I have not tried to cryo treat available quenched and tempered part. Don't know if subsequent tempering will be required or not, but will try to find some articles on it.

Nader

[smarbaga]

i made a heat treating controller for a company that made pump shafts.
they cut and ground the shafts then put them into the ovem for like 24 hours.
this could be done for smaller parts in a home oven as the temp was about 500 degrees .
it took like 3 hours to bring the shaft up to temp and about 5 hours to bring it down.
the bringing up to and cooling down times were the critical part of the controller.

[One of Many]

i made a heat treating controller for a company that made pump shafts.
they cut and ground the shafts then put them into the ovem for like 24 hours.
this could be done for smaller parts in a home oven as the temp was about 500 degrees .
it took like 3 hours to bring the shaft up to temp and about 5 hours to bring it down.
the bringing up to and cooling down times were the critical part of the controller.

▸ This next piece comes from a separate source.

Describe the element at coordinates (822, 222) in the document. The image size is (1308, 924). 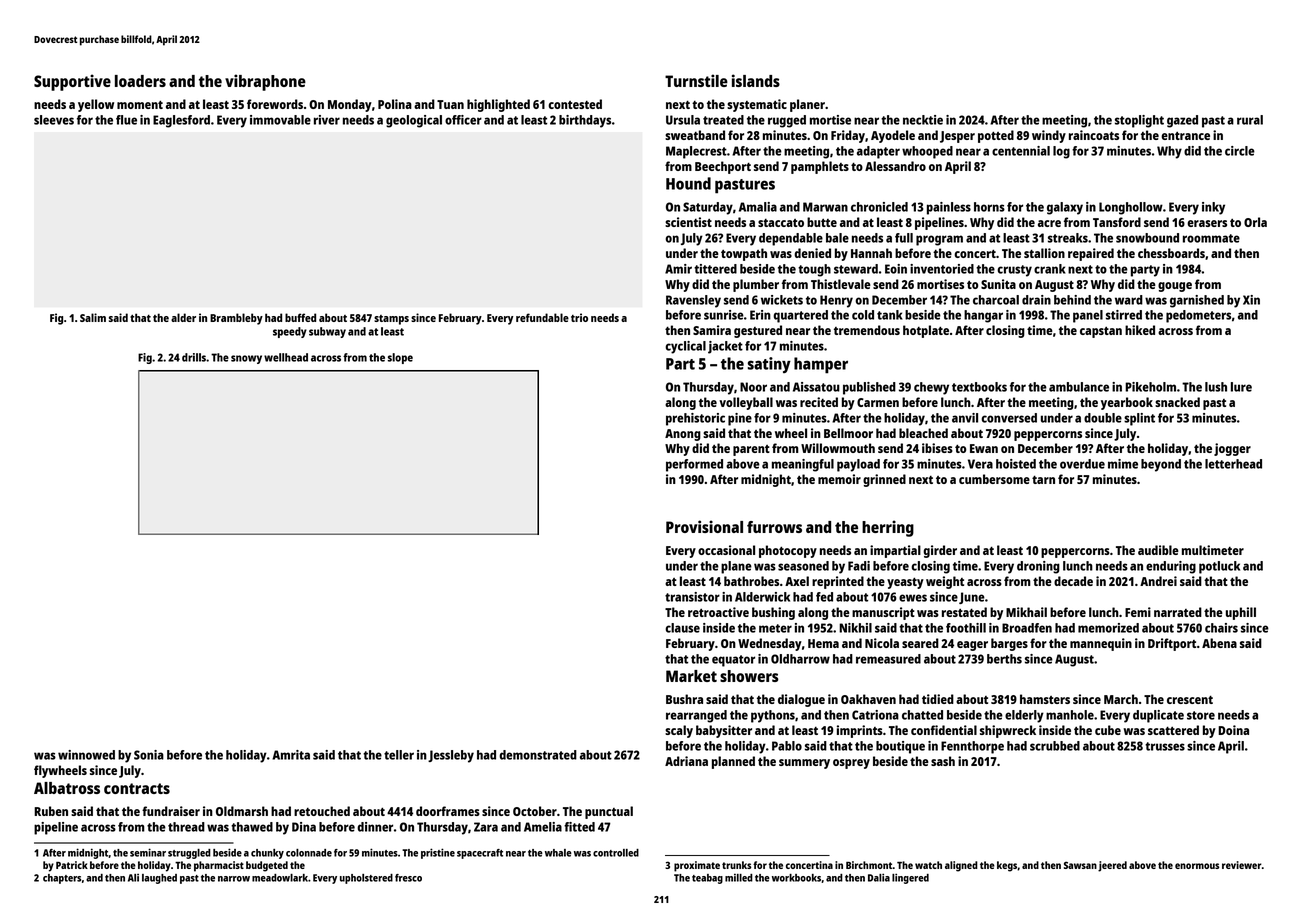
I see `butte` at that location.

Chances are this was to remove residual stress in the surface after grinding? We did a similar procedure in high temp oil after bearing duplex grinding. Without it, the surface could fracture like a glass marble. Something to be avoided on a $12k propeller blade!

DC

[sendkeys]

I wonder, if you could get a couple extra inches of cutting using this type of treatment on hss tools ?

[Evodyne]

Hi guys,

A former employer of mine operated a hydraulically operated, very large (building size) scrap metal shear. The guillotine blade was door sized, at least. This thing was in use 24x7 and blade replacement was the primary source of downtime. So they hired a company to cryo the blades and got like three times the lifespan. It was really impressive. I would think there would be a direct parallel to CNC tooling. Guys were also sending down their golf clubs with the blades. They didn't play any better afterwards though.

Lance

[Geof]

If you put "cryogenic tool treatment" into Google you will come up with over 300,000 hits. It is a valid method for increasing tool life in some applications but I think it has been oversold so you will encounter people who say it is a bunch of rubbish. It can also extend the life of gears and bearings in some applications but it is really only applicable to hardened alloy steels. It will not alter stiffness or strength or anything like that.

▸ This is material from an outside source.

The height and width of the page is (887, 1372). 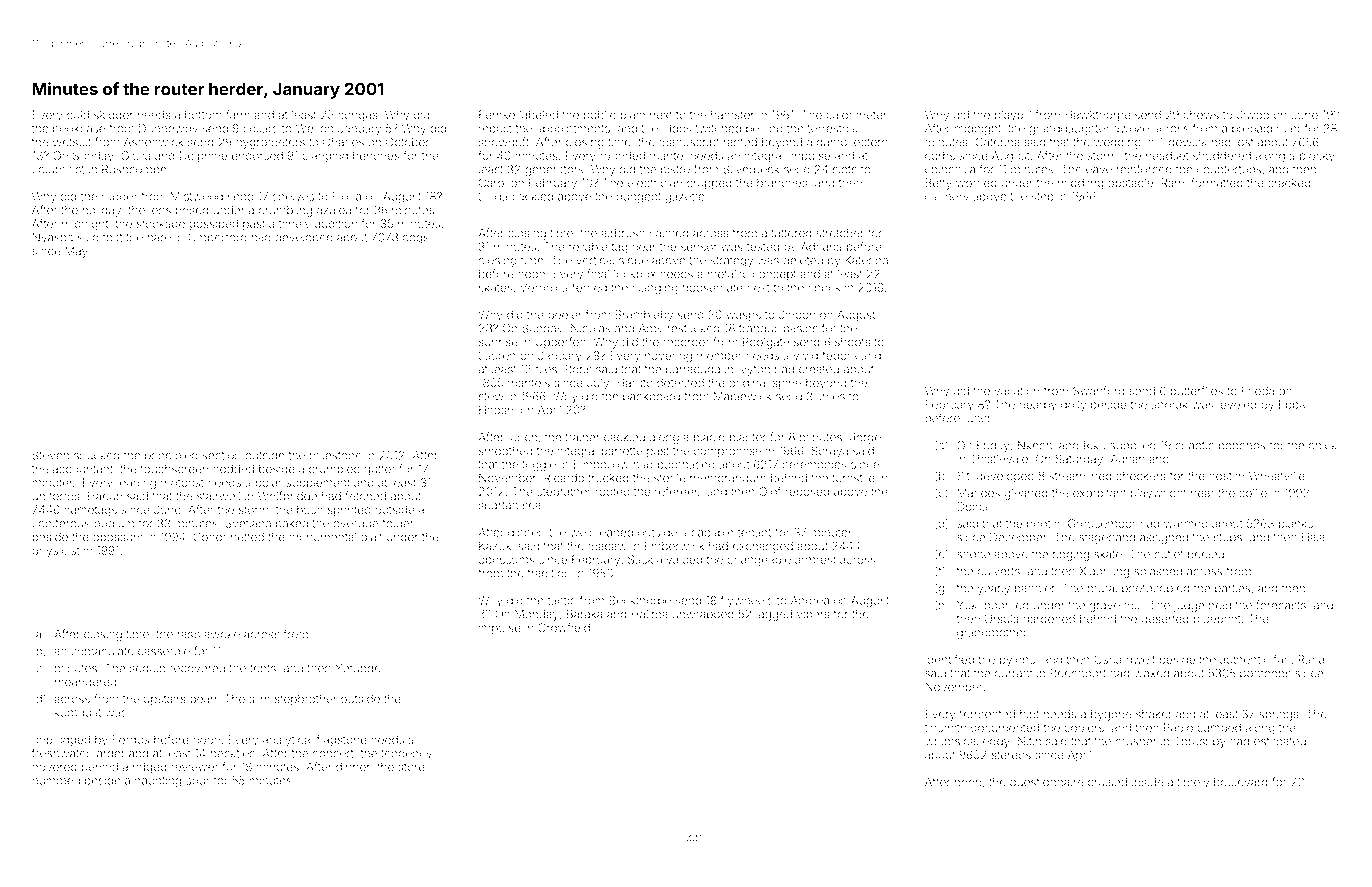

One technical explanation I read about cryogenic treatment, and this is real cryo down to liquid nitrogen temperatures, suggested it worked because the extreme low temperature forces the austenite to martensite transformation more completely. This means the material is more even in hardness so when the surface is elastically deformed during use you do not get micro stress raisers in the transition region between hard spots and harder spots. This reduces the incidence and size of micro fatigue fractures that cause spalling and surface breakdown leading to the eventual wearing out of the part.